New studies have revealed that spanking your children could affect them for the rest of their lives.
Conducted at the University of Texas and University of Michigan, evidence shows that spanking can cause mental health issues, causing permanent social and developmental problems.
The study took place over 50 years and looked at the affects of spanking on 160,000 children. For the purposes of the study, spanking was defined as "an open-handed hit on the behind or extremities."
"Our analysis focuses on what most Americans would recognize as spanking and not on potentially abusive behaviors," study author Elizabeth Gershoff, an associate professor of human development and family sciences at The University of Texas at Austin, said in a news release. "We found that spanking was associated with unintended detrimental outcomes, and was not associated with more immediate or long-term compliance, which are parents' intended outcomes when they discipline their children."

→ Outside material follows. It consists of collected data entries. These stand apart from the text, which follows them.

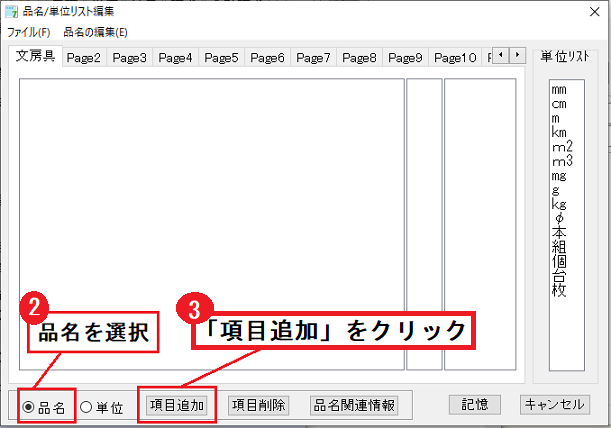Select the 品名 radio button
Image resolution: width=611 pixels, height=429 pixels.
pos(29,407)
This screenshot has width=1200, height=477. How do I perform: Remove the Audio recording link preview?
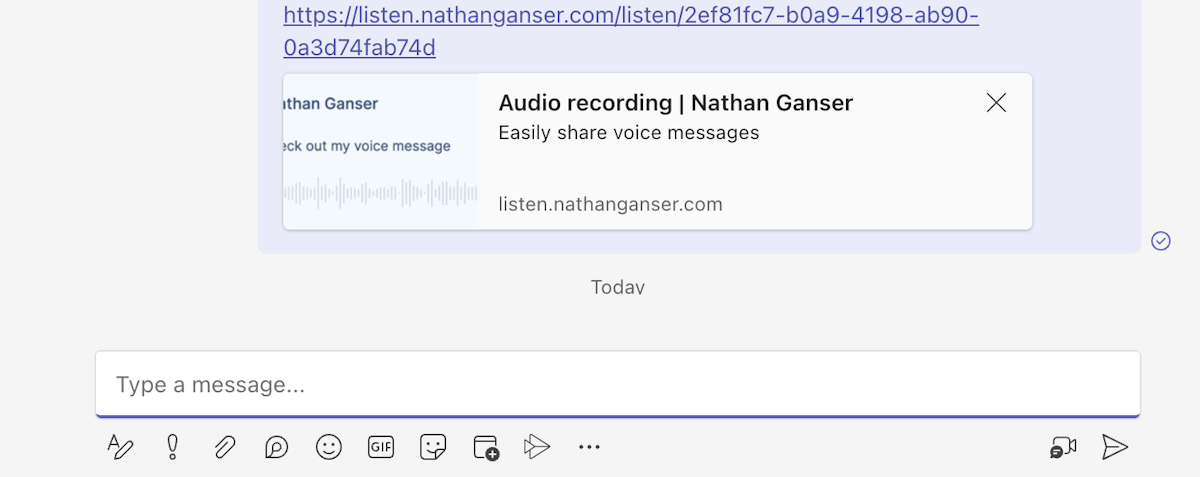[996, 103]
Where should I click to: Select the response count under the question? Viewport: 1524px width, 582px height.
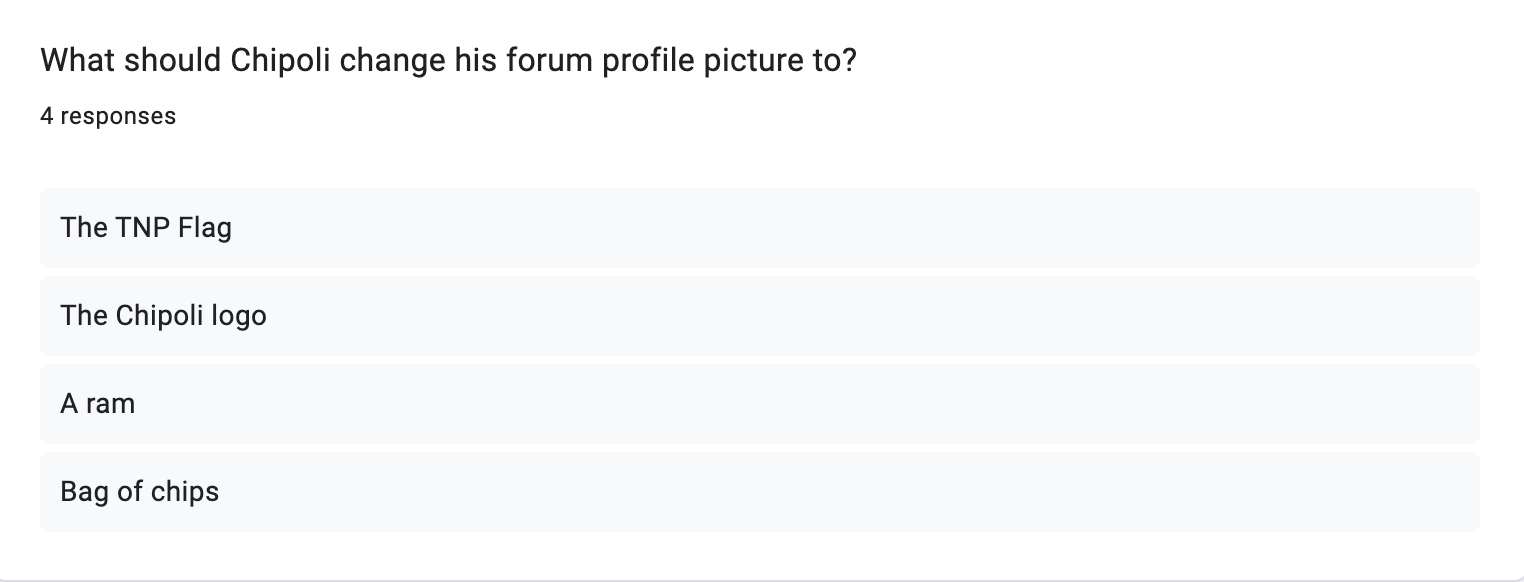[107, 115]
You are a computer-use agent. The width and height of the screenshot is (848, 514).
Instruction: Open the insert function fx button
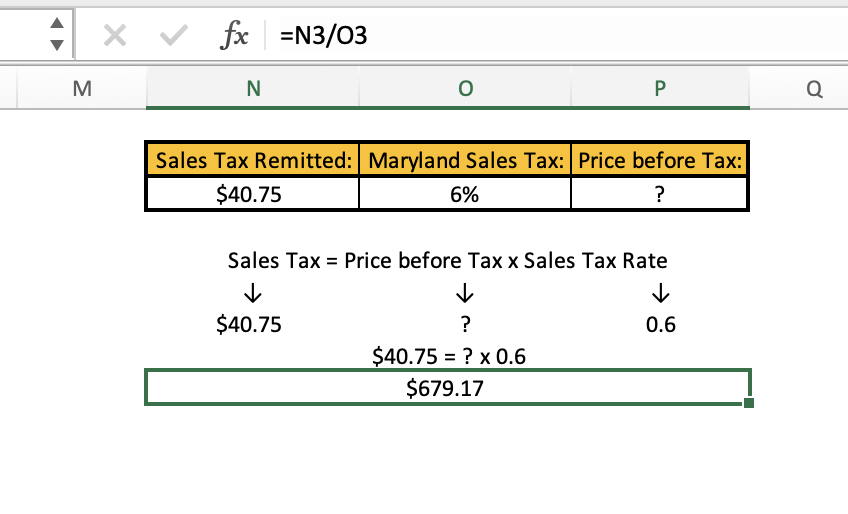[234, 36]
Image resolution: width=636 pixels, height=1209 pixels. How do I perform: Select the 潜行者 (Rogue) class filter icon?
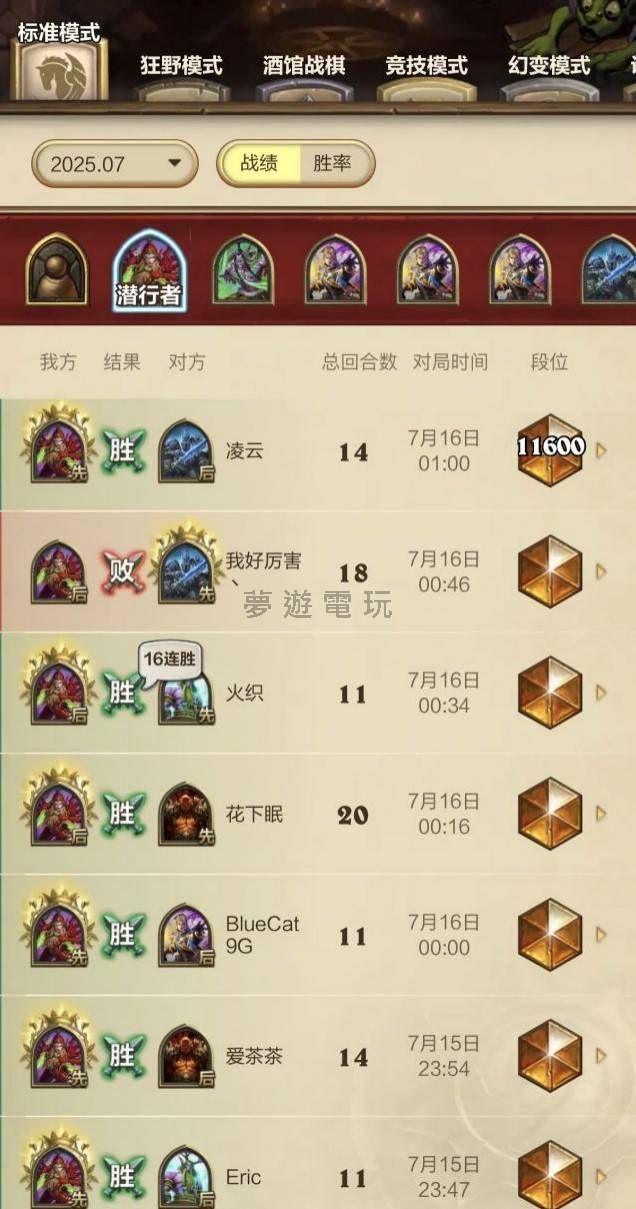click(x=149, y=269)
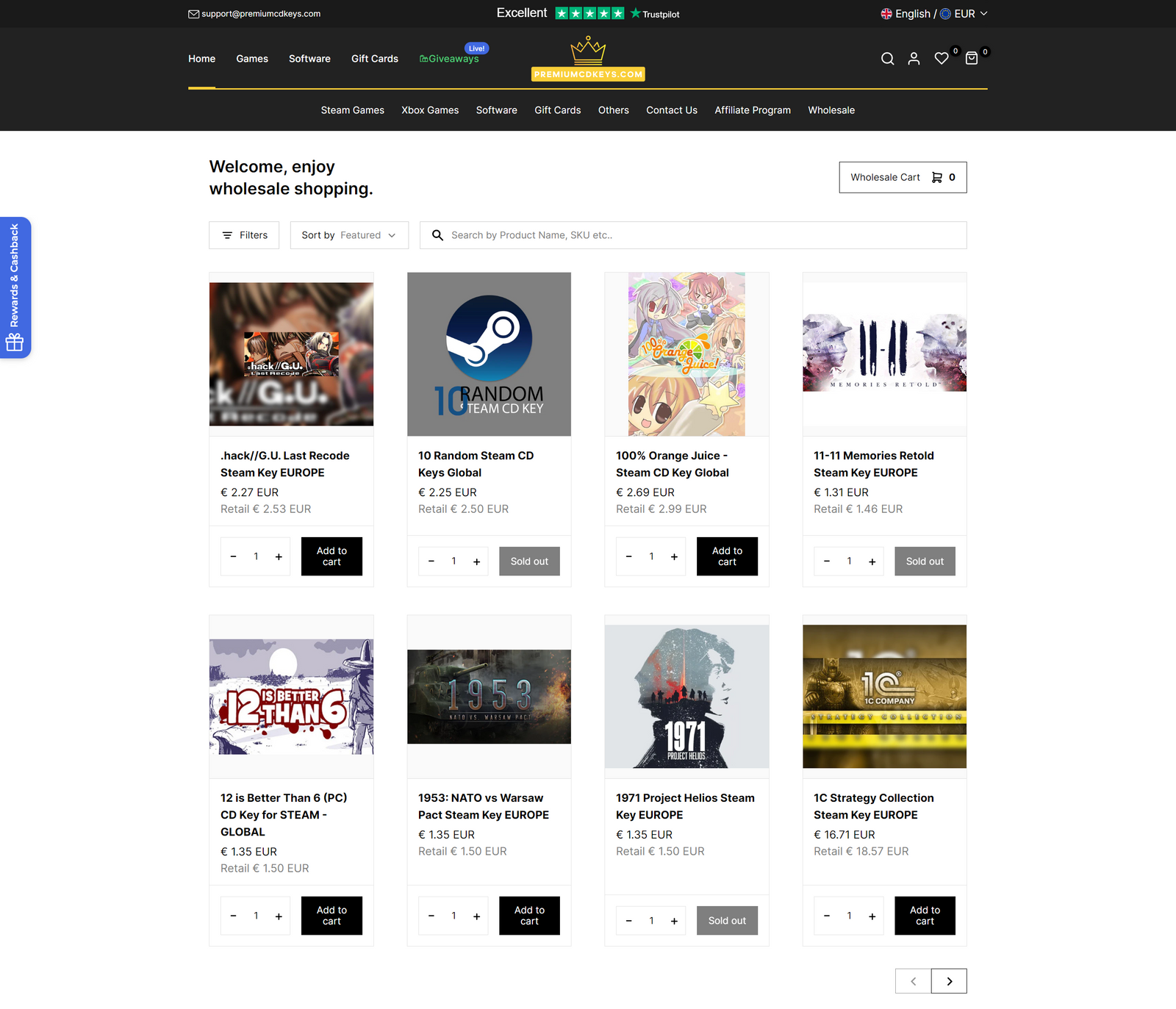This screenshot has width=1176, height=1009.
Task: Open the 11-11 Memories Retold product image
Action: [884, 354]
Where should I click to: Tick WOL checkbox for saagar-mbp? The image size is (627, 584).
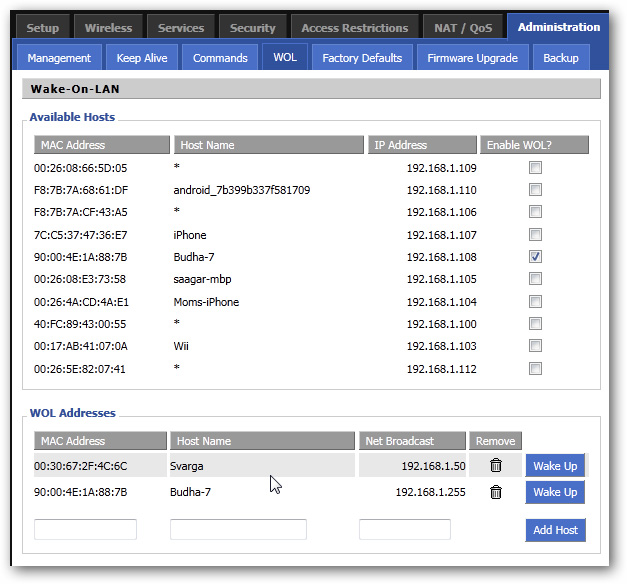536,279
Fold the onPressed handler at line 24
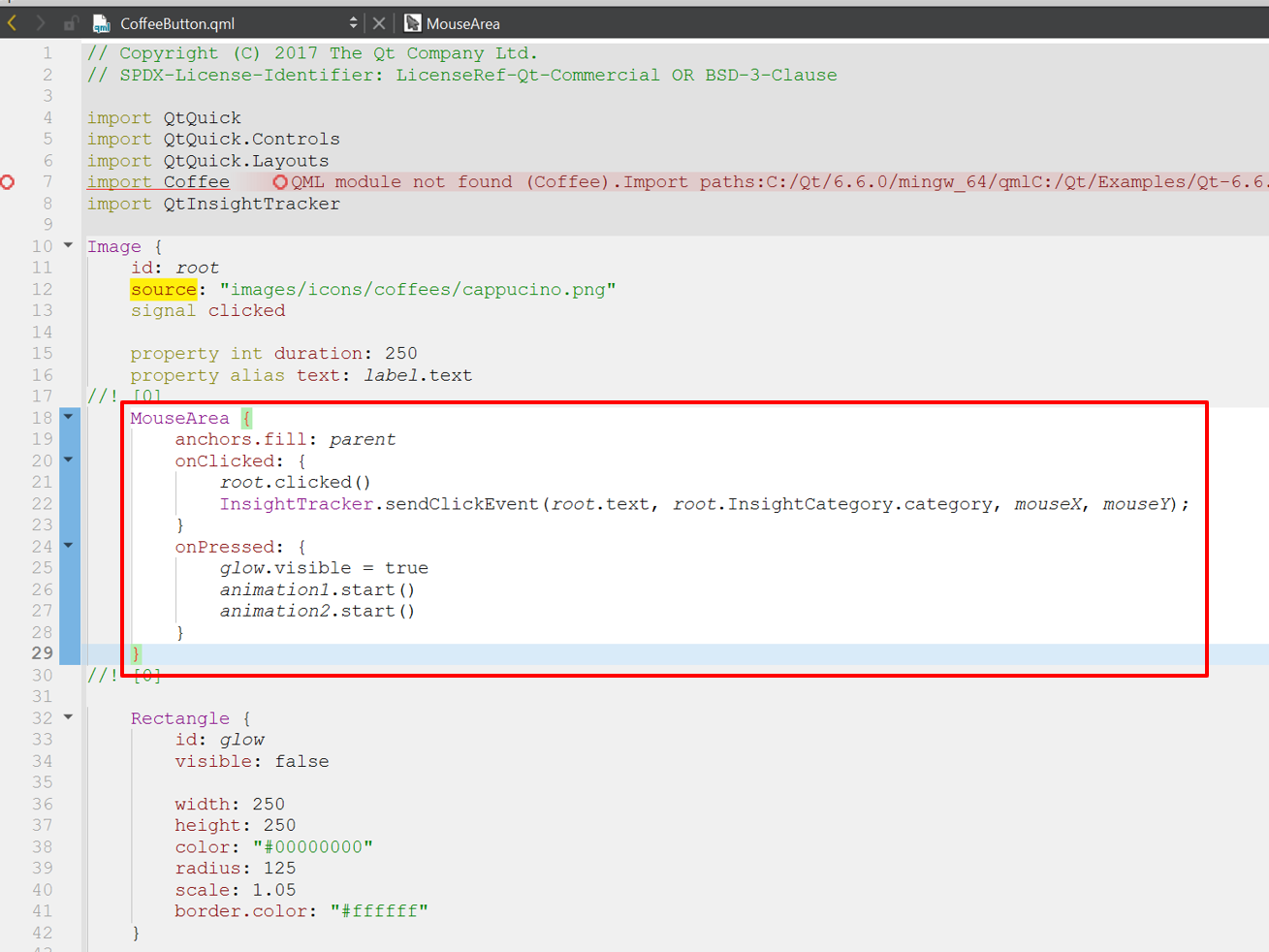 69,546
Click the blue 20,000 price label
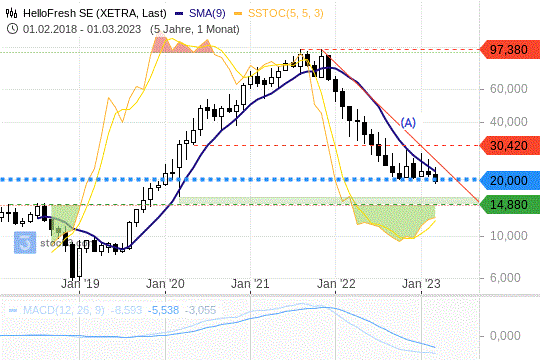The image size is (540, 360). pyautogui.click(x=510, y=180)
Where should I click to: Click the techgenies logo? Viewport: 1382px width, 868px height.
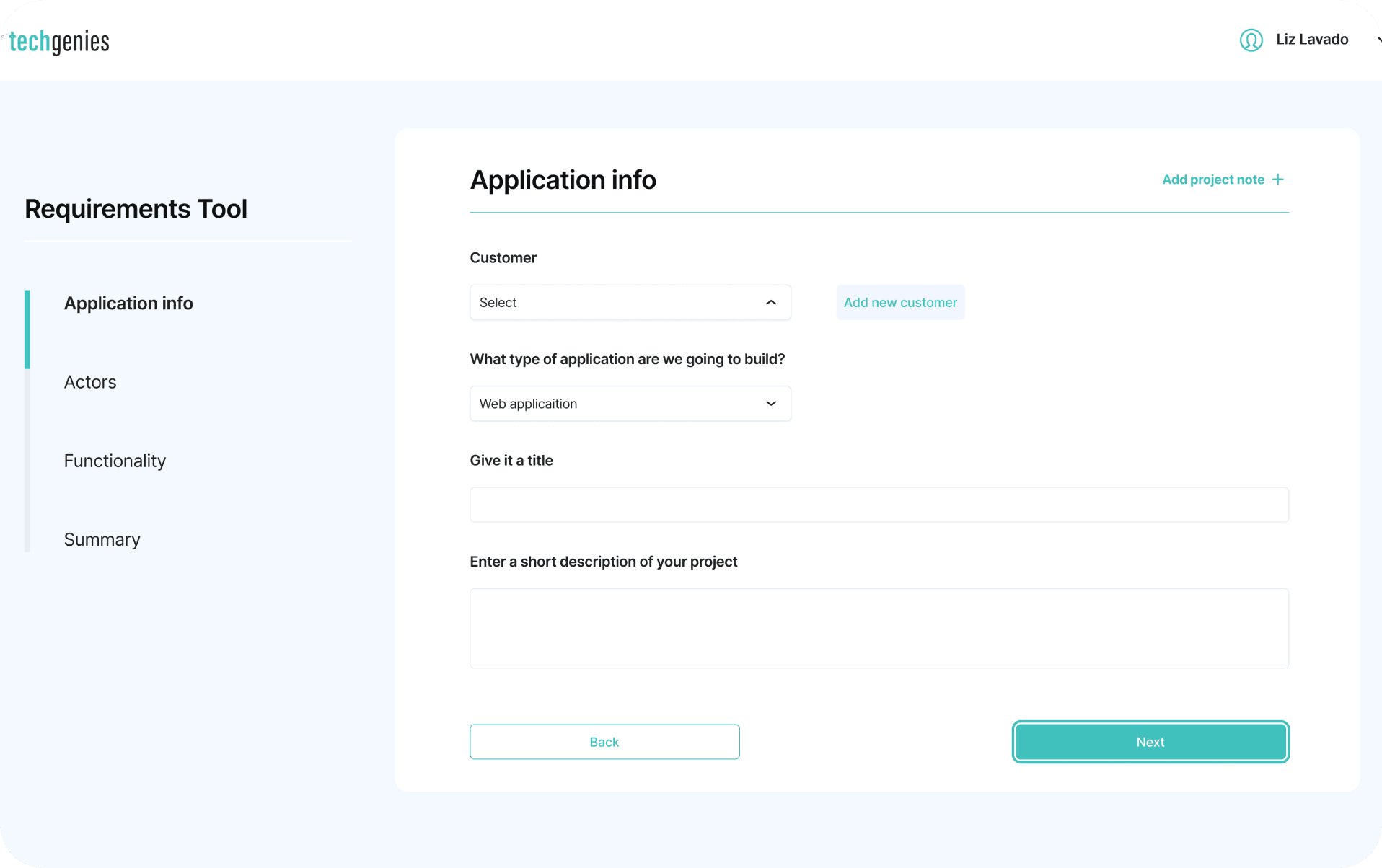tap(58, 42)
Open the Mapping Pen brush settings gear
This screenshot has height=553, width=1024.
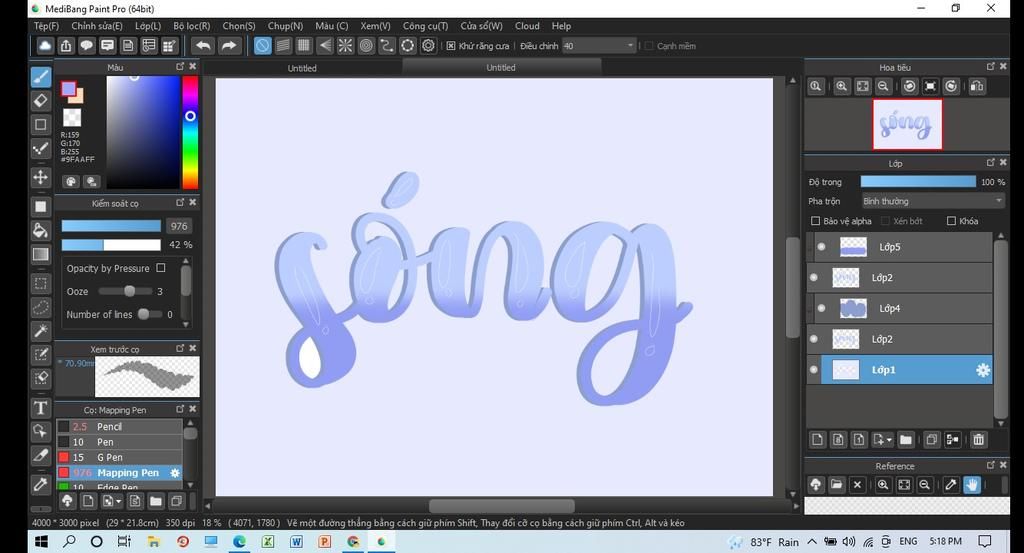(175, 473)
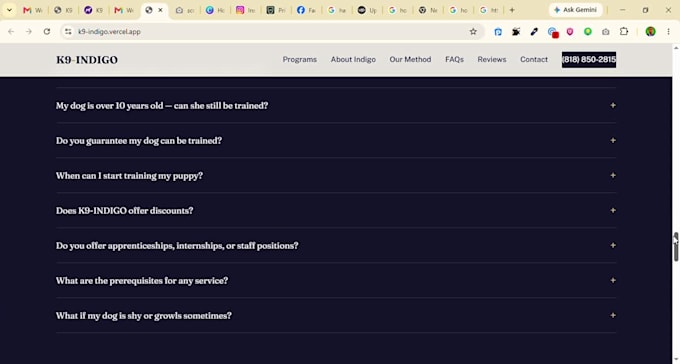Expand "My dog is over 10 years old" question

(336, 105)
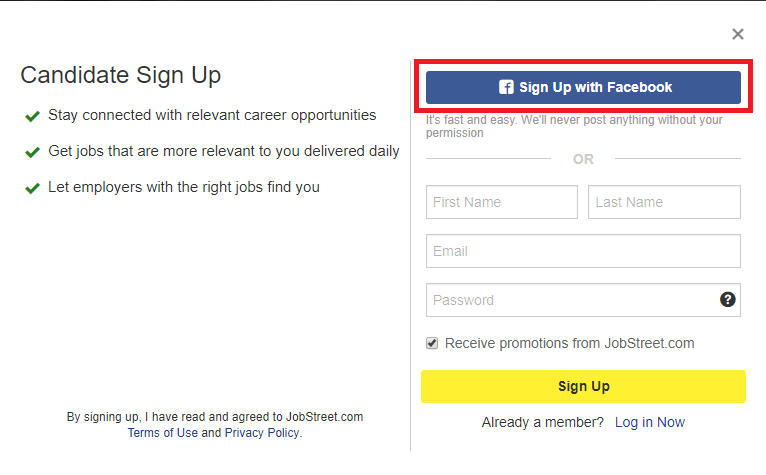This screenshot has height=475, width=766.
Task: Click the yellow Sign Up button
Action: pos(583,387)
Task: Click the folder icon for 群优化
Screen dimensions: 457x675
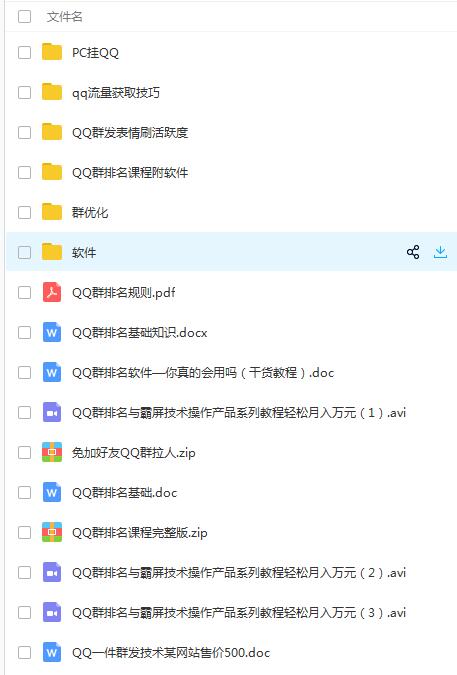Action: pyautogui.click(x=52, y=212)
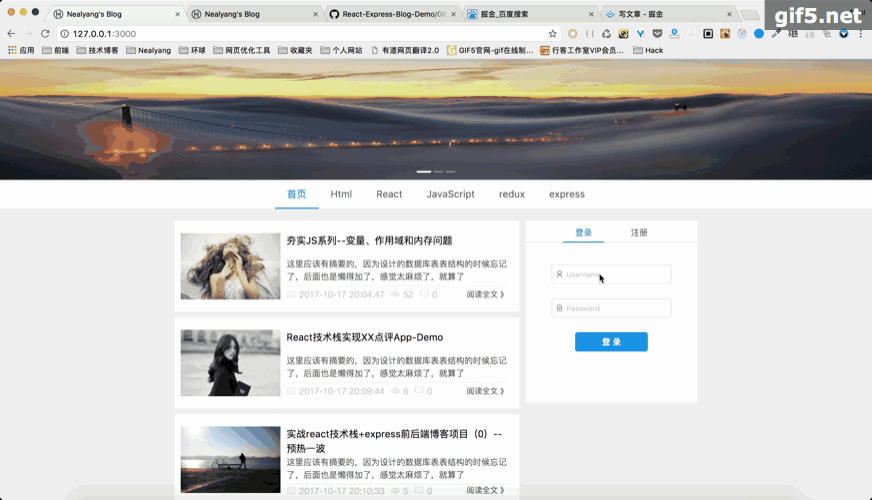Screen dimensions: 872x500
Task: Open the Chrome three-dot menu
Action: coord(860,34)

Elizabeth Gershoff, study author
The study found that children who are spanked more frequently have an increased risk of developing anti-social and aggressive behaviors. They are also more likely to use physical punishment towards their own children.
"Spanking thus does the opposite of what parents usually want it to do," co-author Andrew Grogan-Kaylor, an associate professor at the University of Michigan School of Social Work, said in the news release.
Andrew Grogan-Kayalor, co-author of the study
The research showed there were actually no positive behavioral effects in children who are spanked, and in fact the outcomes are similar to those of physical abuse.
"We as a society think of spanking and physical abuse as distinct behaviors," Gershoff says. "Yet our research shows that spanking is linked with the same negative child outcomes as abuse, just to a slightly lesser degree."